BEGIN EXERCISE MATERIALS

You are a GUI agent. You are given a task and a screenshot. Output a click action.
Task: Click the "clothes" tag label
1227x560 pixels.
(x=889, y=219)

END EXERCISE MATERIALS
BEGIN EXERCISE MATERIALS

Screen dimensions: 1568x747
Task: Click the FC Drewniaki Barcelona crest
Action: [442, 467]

END EXERCISE MATERIALS
BEGIN EXERCISE MATERIALS

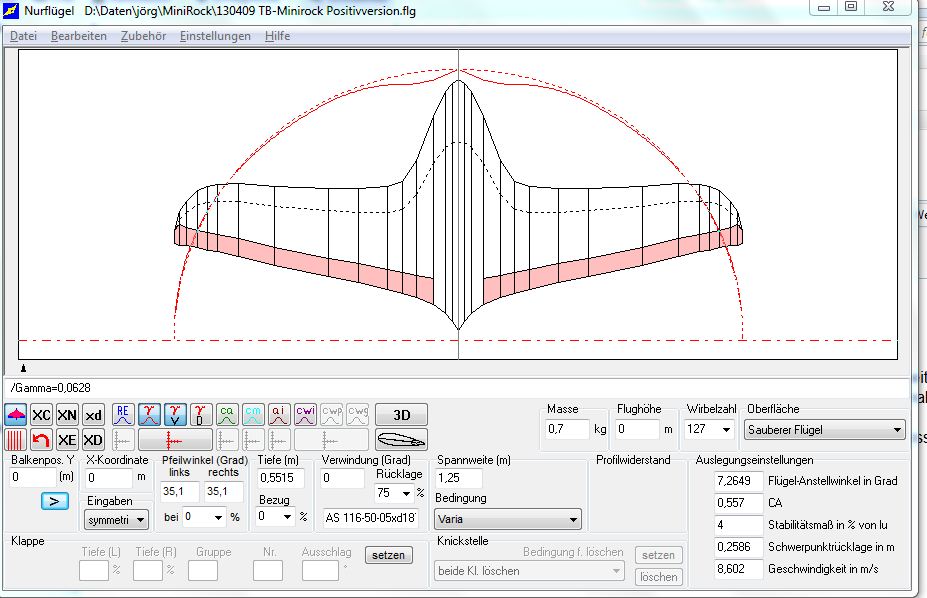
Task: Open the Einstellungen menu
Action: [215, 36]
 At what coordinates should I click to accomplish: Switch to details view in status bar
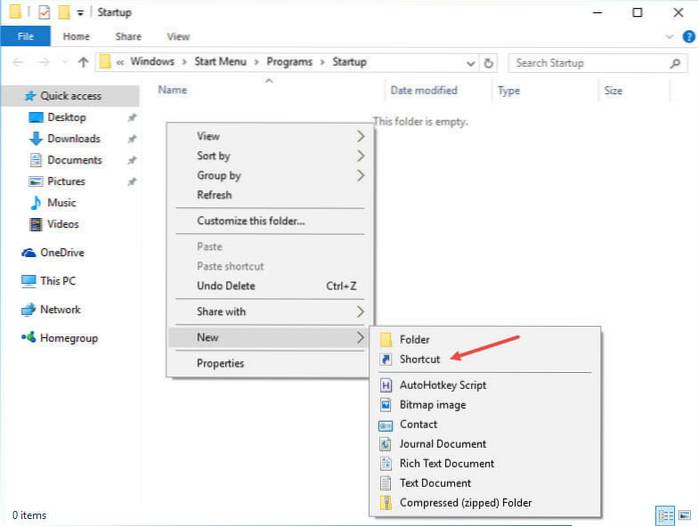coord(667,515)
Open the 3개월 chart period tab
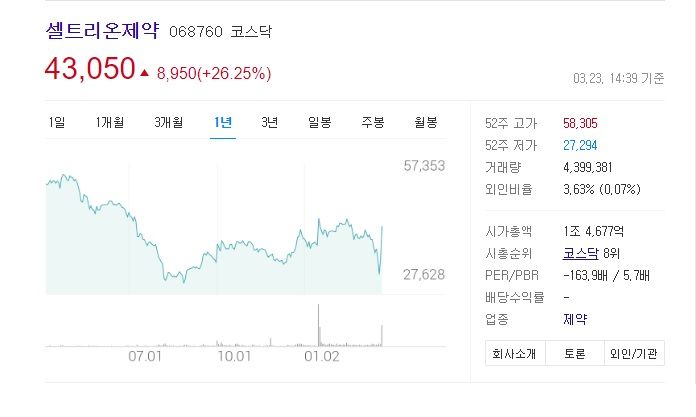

END EXERCISE MATERIALS

* YOUR TASK: Everything above from the line containing "At what coordinates" down to the line containing "Open the 3개월 chart period tab" is to be duplicated exactly, both lines included, and the pictures are to be omitted.

* EXPECTED OUTPUT:
 At what coordinates should I click to accomplish: Switch to details view in status bar
coord(667,515)
Open the 3개월 chart period tab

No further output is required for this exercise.